Guilt is a powerful force, and when it does not drive men to Christ it does not cease to be a powerful force. Guilt feels morally inferior, by definition, and there are only two possible responses to this. One is to come to Christ to be cleansed. The other is to embark on some sort of crusade or endeavor that will make the guilty one feel morally superior, by dint of raw exertion. A man who feels guilty over his girl friend’s abortion that he paid for back in high school, and which he still defends to himself, will go on a crusade to prevent pregnant women from smoking, in order to fight the pressing social problem of low birth weights. These are the choices—either the Substitute, Christ, or a paltry, ridiculous and posturing substitute.

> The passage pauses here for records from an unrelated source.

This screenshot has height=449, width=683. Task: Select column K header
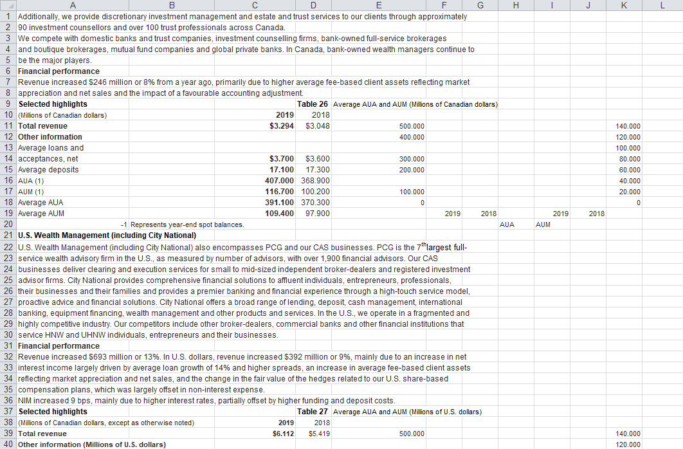click(624, 6)
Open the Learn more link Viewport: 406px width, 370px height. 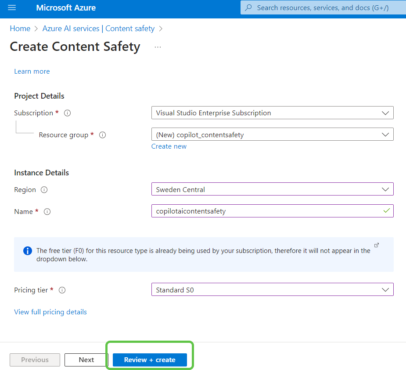click(32, 71)
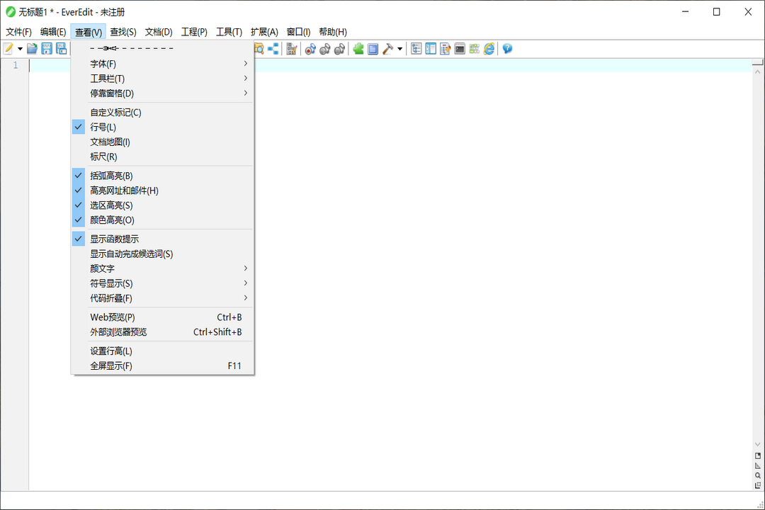Click the vertical scrollbar down arrow
Viewport: 765px width, 510px height.
click(x=758, y=445)
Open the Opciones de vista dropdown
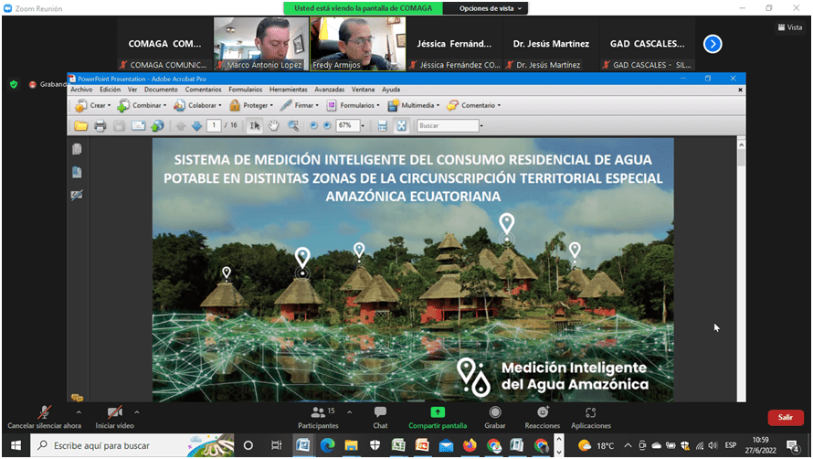This screenshot has width=813, height=459. pos(492,8)
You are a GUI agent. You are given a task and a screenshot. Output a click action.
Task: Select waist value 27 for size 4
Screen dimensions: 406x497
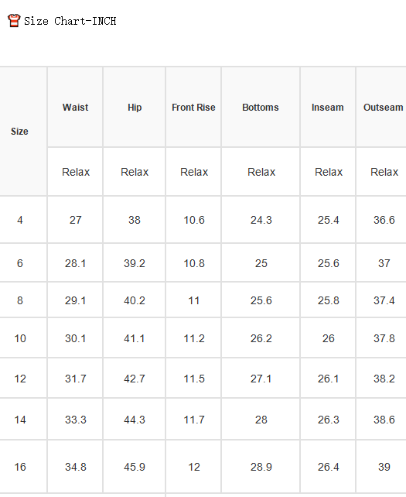[x=75, y=220]

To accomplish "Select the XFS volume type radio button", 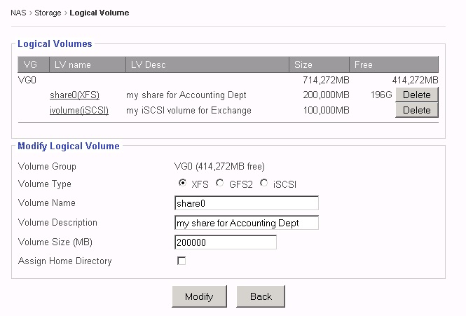I will 183,184.
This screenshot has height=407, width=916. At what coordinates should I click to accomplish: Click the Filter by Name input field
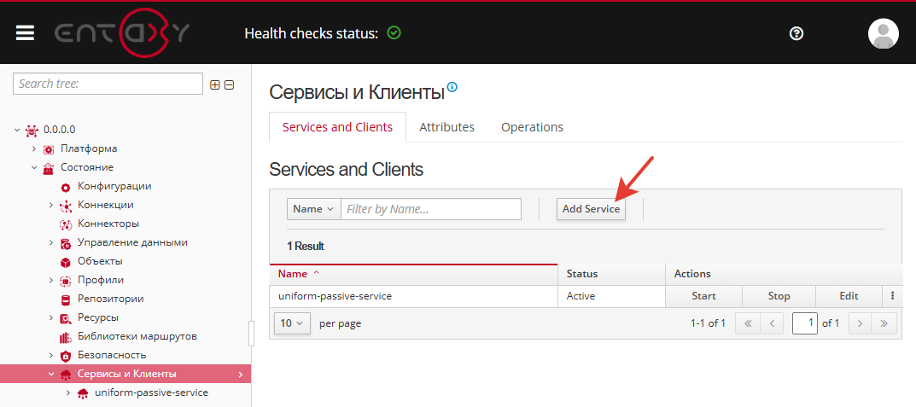430,209
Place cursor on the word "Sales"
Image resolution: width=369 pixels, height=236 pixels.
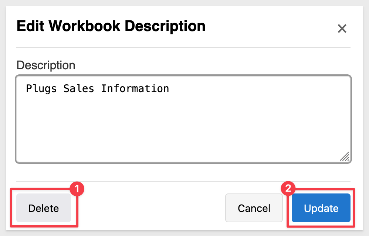click(x=79, y=88)

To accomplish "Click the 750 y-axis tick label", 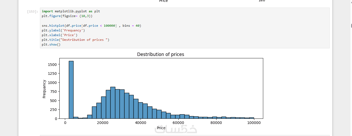I will click(54, 92).
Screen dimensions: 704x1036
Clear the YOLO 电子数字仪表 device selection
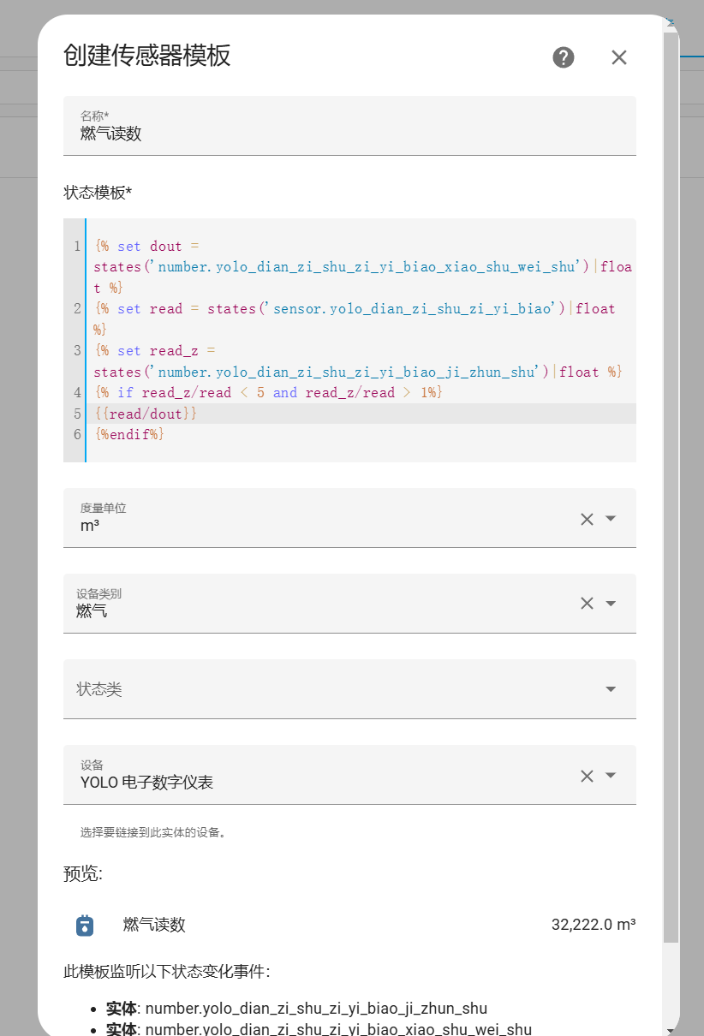click(x=587, y=776)
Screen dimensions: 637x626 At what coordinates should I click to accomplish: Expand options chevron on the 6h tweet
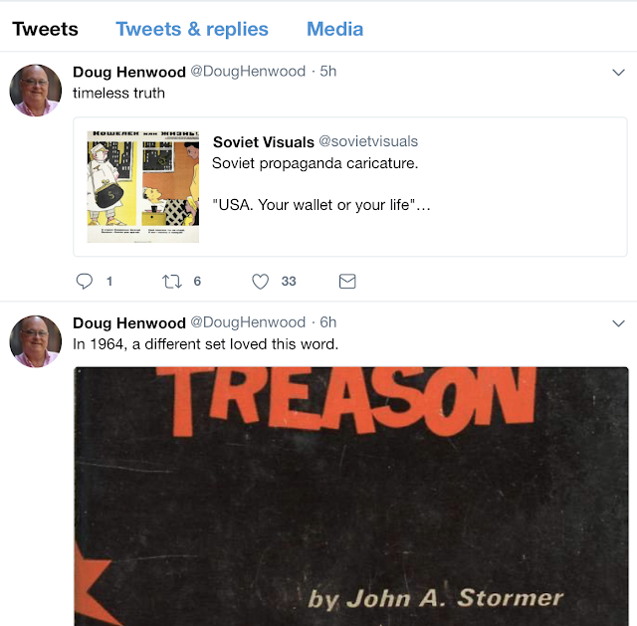pyautogui.click(x=618, y=323)
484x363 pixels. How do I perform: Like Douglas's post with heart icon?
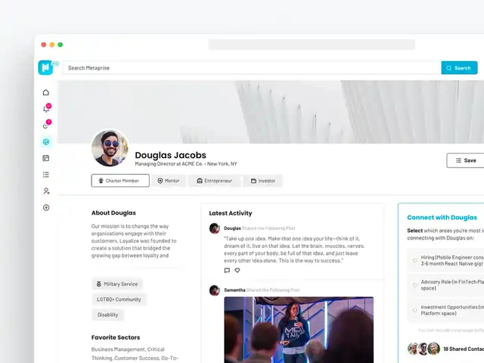237,271
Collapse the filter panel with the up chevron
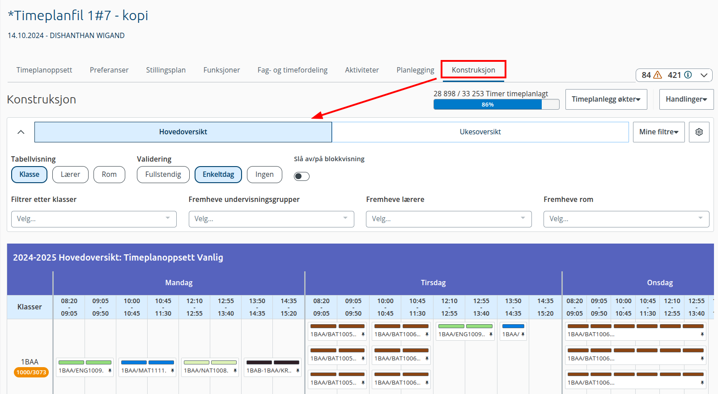 (21, 132)
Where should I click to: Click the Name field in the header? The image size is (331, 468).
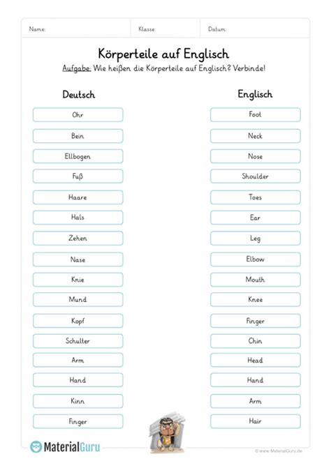coord(76,29)
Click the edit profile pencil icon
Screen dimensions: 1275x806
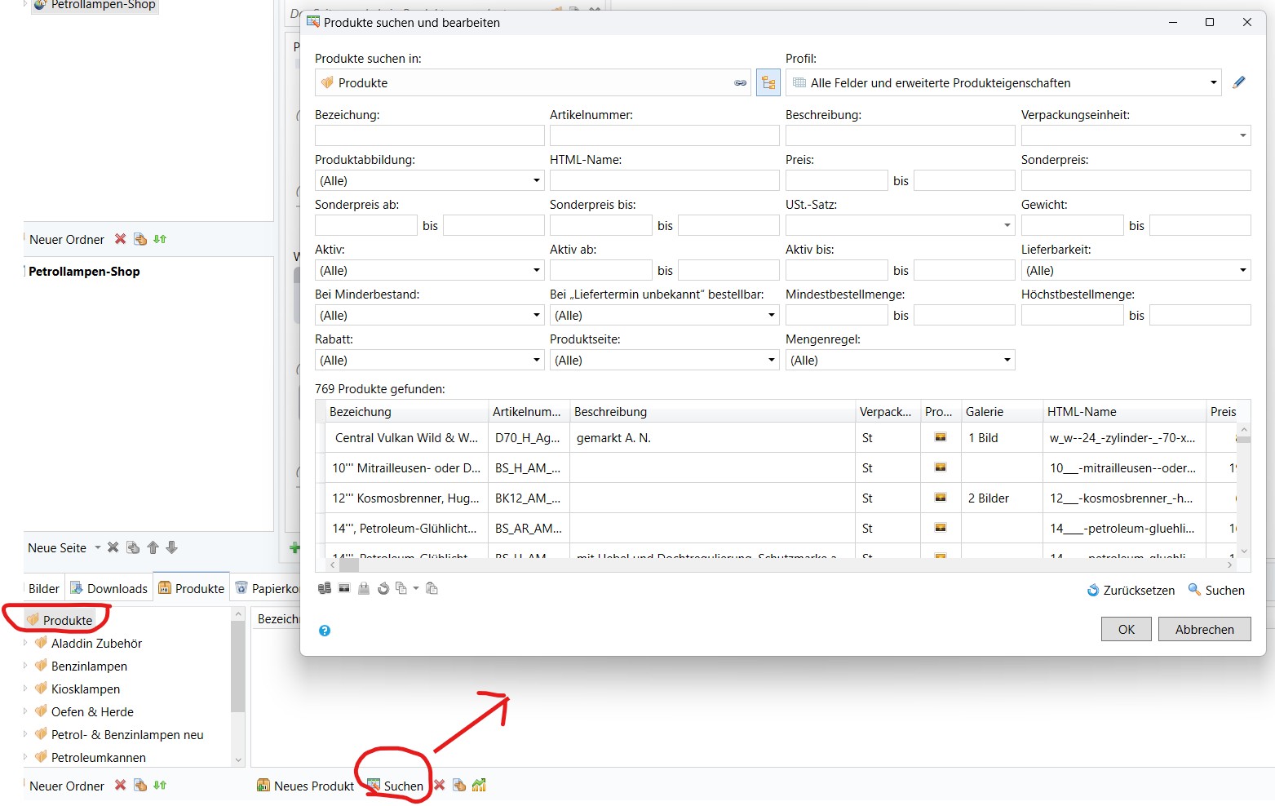pyautogui.click(x=1238, y=82)
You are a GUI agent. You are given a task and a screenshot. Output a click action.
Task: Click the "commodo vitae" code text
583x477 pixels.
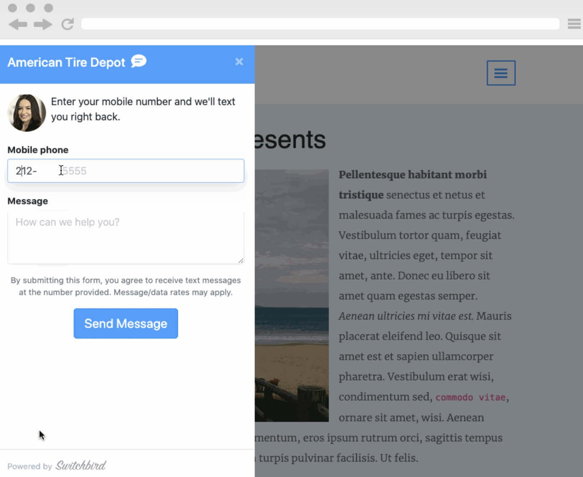[x=470, y=398]
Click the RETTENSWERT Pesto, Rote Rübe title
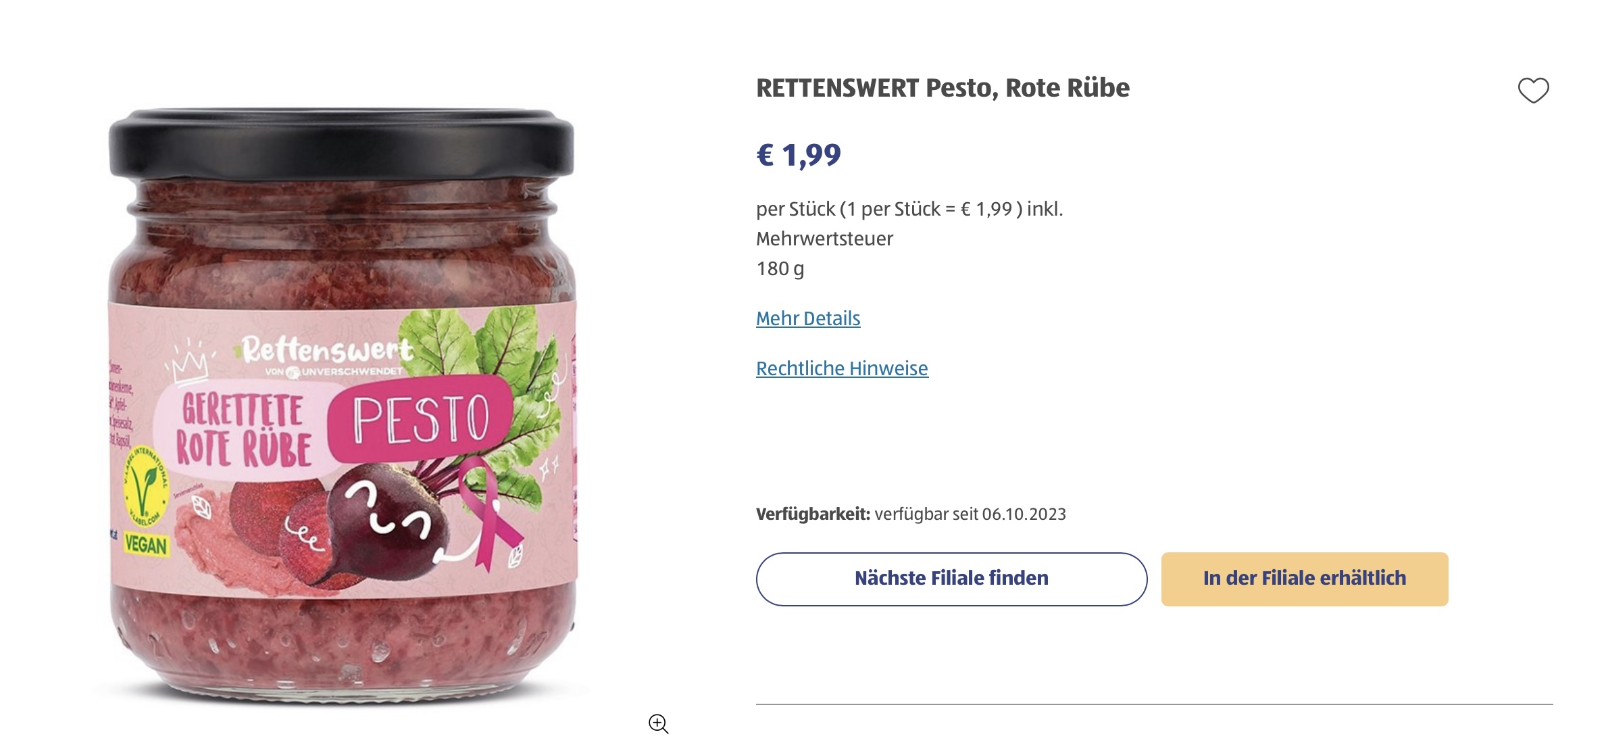This screenshot has width=1606, height=747. coord(943,88)
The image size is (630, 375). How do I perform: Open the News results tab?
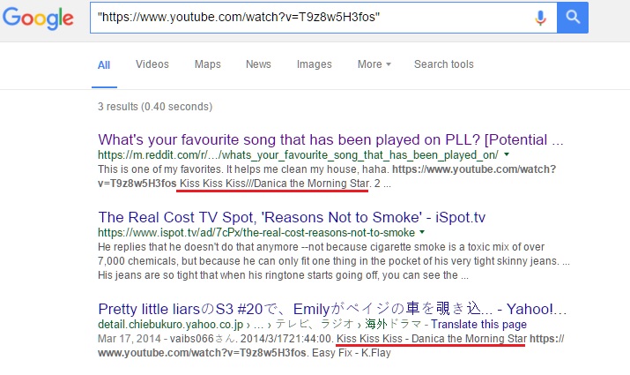pyautogui.click(x=258, y=64)
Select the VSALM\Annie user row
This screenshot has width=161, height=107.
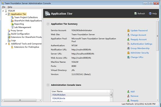pos(81,98)
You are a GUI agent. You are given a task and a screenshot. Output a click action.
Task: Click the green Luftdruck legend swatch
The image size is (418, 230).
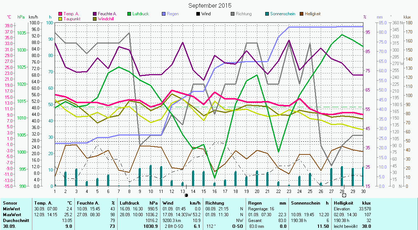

But this man that I am speaking of was a professing Christian, and so his substitution had to occur within the church. His nagging guilt meant that his crusade had to be decked out in Christian terminology, and he had to be seen as a defender of orthodoxy. And this is why he was always quarreling. Now the problem was not that he was defending orthodoxy, but rather that he was not doing so. True orthodoxy is defended in gratitude and gladness, and not with pointed faces and jabbing fingers.

One day, at Sunday dinner, when he had again taken up the task of showing his family all the ways in which the sermon was deficient, the choir pitiful, the assembled worshippers hypocritical, and the liturgy abysmal, his five-year-old son, who had not yet been cowed into dutiful respect like the rest of the family, suddenly asked, “Daddy, are you happy?”

The rest of the family went white in the face, and braced for an outburst of righteousness. They hated outbursts of righteousness. But the man just sat at the head of the table for several eternal minutes. “No,” he finally said.